**AIM OF THE TASK**
State how many lines of the data below contain the string "chain", treating uppercase and lowercase as different. Reply with the number only.

**DATA TO USE**

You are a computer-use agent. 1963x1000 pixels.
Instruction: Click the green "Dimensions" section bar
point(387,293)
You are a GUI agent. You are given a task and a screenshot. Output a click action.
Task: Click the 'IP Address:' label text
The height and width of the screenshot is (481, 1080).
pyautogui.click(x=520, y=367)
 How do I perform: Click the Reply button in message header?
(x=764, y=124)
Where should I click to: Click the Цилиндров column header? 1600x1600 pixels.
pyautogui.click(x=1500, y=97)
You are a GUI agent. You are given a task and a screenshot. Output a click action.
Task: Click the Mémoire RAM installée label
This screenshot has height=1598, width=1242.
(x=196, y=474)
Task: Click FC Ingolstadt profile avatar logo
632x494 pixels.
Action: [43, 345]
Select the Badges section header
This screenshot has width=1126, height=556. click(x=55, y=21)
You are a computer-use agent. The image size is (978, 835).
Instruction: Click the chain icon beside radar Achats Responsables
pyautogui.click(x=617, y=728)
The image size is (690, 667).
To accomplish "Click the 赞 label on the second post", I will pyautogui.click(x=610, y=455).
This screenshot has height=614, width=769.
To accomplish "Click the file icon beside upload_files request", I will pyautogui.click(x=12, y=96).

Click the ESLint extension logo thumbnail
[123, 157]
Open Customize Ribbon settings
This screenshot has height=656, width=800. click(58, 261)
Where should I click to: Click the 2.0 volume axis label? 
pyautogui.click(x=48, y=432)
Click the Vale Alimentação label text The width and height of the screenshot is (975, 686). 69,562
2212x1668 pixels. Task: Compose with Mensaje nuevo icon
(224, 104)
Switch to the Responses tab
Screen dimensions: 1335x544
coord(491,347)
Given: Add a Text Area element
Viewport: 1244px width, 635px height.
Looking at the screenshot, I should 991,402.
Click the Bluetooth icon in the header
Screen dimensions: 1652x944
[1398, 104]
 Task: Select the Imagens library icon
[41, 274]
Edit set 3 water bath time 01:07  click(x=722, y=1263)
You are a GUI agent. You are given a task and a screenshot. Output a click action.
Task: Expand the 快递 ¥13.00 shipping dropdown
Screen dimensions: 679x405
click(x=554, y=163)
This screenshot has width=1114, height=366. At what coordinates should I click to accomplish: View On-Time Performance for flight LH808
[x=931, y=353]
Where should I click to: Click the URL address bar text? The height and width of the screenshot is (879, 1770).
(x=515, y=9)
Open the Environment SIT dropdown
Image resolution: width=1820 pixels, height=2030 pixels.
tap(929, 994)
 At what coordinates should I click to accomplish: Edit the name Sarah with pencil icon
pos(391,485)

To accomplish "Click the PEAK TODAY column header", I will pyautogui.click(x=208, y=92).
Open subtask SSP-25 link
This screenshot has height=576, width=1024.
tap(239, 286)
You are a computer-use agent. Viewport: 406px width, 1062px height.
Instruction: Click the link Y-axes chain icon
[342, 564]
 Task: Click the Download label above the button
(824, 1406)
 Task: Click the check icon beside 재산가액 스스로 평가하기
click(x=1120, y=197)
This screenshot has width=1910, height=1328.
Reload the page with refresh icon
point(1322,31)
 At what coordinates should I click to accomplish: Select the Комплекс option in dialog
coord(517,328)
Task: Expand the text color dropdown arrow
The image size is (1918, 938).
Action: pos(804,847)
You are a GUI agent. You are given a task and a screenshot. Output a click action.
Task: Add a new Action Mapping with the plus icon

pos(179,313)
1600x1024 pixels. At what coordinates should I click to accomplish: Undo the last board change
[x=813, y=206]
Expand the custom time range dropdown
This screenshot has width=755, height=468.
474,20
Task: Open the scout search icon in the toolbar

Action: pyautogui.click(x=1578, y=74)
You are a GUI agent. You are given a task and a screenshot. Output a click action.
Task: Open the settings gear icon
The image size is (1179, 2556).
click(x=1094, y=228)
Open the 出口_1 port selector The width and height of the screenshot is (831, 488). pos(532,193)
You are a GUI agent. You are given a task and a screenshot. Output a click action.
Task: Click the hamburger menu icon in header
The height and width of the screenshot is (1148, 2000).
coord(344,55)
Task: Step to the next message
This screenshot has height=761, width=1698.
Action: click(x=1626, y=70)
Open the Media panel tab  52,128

**SOLVED EXERCISE**
2